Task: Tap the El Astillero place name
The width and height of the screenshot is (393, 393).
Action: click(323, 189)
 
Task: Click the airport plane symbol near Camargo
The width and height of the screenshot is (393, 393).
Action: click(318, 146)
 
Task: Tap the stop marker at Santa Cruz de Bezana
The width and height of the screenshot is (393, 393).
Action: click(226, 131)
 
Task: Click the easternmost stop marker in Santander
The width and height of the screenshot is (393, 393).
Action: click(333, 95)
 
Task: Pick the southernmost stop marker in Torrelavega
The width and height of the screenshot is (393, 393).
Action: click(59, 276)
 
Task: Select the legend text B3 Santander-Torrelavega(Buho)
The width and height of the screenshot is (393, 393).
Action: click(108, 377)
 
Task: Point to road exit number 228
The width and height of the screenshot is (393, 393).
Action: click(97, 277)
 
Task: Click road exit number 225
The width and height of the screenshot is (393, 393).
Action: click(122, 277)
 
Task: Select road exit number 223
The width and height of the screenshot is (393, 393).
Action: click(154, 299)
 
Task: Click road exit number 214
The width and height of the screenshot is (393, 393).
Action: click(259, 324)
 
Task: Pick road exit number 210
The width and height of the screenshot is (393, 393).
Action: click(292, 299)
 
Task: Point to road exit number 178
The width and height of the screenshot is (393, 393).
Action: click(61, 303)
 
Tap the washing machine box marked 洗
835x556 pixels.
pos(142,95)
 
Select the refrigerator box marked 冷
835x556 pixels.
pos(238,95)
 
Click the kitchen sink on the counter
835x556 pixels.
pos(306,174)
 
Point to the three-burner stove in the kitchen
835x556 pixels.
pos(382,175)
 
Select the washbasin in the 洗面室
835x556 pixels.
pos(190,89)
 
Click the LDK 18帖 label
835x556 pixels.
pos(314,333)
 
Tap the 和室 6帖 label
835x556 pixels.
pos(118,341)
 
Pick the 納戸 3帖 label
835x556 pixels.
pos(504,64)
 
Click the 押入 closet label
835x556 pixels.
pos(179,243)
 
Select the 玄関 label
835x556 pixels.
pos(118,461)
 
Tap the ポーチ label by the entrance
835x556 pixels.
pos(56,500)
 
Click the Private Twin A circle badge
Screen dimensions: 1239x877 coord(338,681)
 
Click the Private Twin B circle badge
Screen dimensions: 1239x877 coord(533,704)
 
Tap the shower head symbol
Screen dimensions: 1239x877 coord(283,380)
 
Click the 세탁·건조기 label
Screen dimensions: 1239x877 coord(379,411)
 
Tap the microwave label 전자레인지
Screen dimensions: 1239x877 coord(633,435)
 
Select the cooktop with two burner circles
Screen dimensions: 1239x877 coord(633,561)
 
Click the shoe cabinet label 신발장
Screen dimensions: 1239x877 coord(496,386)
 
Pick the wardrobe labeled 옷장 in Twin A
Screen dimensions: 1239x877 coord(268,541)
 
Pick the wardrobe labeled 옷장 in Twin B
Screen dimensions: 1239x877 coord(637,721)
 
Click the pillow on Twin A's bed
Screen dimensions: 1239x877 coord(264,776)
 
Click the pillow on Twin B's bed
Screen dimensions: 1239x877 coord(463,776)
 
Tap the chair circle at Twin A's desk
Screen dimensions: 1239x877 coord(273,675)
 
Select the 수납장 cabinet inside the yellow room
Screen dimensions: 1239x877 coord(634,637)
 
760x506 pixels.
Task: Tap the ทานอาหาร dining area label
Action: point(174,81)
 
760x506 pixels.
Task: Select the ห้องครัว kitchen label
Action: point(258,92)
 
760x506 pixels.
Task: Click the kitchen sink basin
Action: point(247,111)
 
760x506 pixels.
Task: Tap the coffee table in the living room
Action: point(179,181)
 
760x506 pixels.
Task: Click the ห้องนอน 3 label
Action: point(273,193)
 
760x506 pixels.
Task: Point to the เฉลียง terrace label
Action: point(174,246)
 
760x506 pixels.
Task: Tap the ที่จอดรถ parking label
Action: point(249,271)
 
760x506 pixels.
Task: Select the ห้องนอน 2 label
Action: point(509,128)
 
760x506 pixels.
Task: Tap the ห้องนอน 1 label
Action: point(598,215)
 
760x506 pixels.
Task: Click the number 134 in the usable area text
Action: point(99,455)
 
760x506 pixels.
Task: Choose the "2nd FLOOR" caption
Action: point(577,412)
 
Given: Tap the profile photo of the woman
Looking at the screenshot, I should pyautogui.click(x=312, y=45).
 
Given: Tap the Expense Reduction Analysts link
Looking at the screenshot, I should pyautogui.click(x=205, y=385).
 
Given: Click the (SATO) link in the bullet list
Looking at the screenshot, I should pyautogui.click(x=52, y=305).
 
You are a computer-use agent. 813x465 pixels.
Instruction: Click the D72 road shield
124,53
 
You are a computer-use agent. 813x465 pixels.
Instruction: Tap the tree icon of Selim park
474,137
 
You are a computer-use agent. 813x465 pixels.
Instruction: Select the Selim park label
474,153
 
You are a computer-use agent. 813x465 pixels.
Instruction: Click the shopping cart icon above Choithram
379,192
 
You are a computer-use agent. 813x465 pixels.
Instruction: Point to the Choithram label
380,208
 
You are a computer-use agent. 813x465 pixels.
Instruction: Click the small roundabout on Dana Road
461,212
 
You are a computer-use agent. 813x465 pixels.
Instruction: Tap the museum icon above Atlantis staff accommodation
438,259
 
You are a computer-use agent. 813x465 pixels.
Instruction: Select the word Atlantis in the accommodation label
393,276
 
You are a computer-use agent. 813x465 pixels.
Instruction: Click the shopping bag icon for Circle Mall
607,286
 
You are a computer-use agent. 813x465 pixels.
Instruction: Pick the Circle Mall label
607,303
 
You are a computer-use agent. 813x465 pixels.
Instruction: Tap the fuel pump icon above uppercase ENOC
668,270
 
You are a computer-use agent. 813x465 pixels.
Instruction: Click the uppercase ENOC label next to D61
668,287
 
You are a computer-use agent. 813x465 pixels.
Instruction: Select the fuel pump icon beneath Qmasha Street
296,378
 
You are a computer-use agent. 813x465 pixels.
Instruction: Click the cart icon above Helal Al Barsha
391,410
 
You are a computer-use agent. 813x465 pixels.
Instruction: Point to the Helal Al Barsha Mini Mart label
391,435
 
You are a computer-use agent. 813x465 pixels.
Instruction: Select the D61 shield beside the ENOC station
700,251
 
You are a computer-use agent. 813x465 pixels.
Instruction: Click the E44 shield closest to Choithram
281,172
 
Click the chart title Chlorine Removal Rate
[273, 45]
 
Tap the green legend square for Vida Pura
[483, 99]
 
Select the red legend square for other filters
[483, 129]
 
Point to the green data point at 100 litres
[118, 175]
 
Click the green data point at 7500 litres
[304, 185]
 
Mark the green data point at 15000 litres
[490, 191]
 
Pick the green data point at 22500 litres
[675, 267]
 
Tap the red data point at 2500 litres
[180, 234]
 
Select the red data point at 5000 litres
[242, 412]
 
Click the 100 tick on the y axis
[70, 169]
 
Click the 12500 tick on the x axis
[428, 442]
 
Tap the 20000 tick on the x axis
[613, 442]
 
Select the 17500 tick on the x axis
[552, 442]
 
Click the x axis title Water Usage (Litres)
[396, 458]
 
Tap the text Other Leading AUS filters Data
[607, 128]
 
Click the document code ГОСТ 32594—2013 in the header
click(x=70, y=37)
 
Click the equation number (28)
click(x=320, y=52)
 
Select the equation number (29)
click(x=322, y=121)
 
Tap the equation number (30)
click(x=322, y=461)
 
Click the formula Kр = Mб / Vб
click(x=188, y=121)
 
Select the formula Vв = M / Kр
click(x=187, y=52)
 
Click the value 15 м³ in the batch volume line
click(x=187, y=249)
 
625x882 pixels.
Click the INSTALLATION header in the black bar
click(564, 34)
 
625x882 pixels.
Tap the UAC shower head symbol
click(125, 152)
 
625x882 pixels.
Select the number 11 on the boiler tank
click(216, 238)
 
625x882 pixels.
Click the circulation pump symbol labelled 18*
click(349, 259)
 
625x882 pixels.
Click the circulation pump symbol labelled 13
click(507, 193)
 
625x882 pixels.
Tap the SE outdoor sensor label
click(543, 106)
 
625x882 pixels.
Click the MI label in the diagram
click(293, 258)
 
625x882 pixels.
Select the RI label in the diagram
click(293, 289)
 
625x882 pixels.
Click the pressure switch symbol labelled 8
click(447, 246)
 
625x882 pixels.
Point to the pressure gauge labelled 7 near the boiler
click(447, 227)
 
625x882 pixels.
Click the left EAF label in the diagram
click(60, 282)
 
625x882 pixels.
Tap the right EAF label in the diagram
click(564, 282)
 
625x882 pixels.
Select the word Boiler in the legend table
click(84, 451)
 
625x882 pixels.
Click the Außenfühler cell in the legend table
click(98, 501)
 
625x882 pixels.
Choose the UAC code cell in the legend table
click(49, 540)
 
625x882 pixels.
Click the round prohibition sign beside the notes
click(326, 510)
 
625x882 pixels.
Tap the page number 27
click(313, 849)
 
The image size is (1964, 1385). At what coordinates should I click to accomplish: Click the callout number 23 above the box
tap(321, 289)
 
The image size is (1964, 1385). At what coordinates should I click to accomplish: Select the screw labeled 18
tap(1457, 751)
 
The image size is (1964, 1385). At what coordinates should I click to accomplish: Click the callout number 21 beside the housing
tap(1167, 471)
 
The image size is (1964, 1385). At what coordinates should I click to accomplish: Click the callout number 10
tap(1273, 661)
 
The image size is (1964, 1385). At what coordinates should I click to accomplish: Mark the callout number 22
______________________________
• Required work:
Reproduce the items above, from the first line through the line containing "Action: click(154, 299)", substituting "station marker" for every occurrence of "stop marker" and leaving all other text unchanged.

• Solution to the problem:
Task: Tap the El Astillero place name
The width and height of the screenshot is (393, 393).
Action: click(323, 189)
 
Task: Click the airport plane symbol near Camargo
The width and height of the screenshot is (393, 393).
Action: click(318, 146)
 
Task: Tap the station marker at Santa Cruz de Bezana
The width and height of the screenshot is (393, 393).
Action: click(226, 131)
 
Task: Click the easternmost station marker in Santander
The width and height of the screenshot is (393, 393).
Action: click(333, 95)
 
Task: Pick the southernmost station marker in Torrelavega
The width and height of the screenshot is (393, 393).
Action: click(59, 276)
 
Task: Select the legend text B3 Santander-Torrelavega(Buho)
The width and height of the screenshot is (393, 393).
Action: click(108, 377)
 
Task: Point to road exit number 228
The width and height of the screenshot is (393, 393).
Action: click(97, 277)
 
Task: Click road exit number 225
The width and height of the screenshot is (393, 393).
Action: click(122, 277)
 
Task: Select road exit number 223
The width and height of the screenshot is (393, 393).
Action: click(154, 299)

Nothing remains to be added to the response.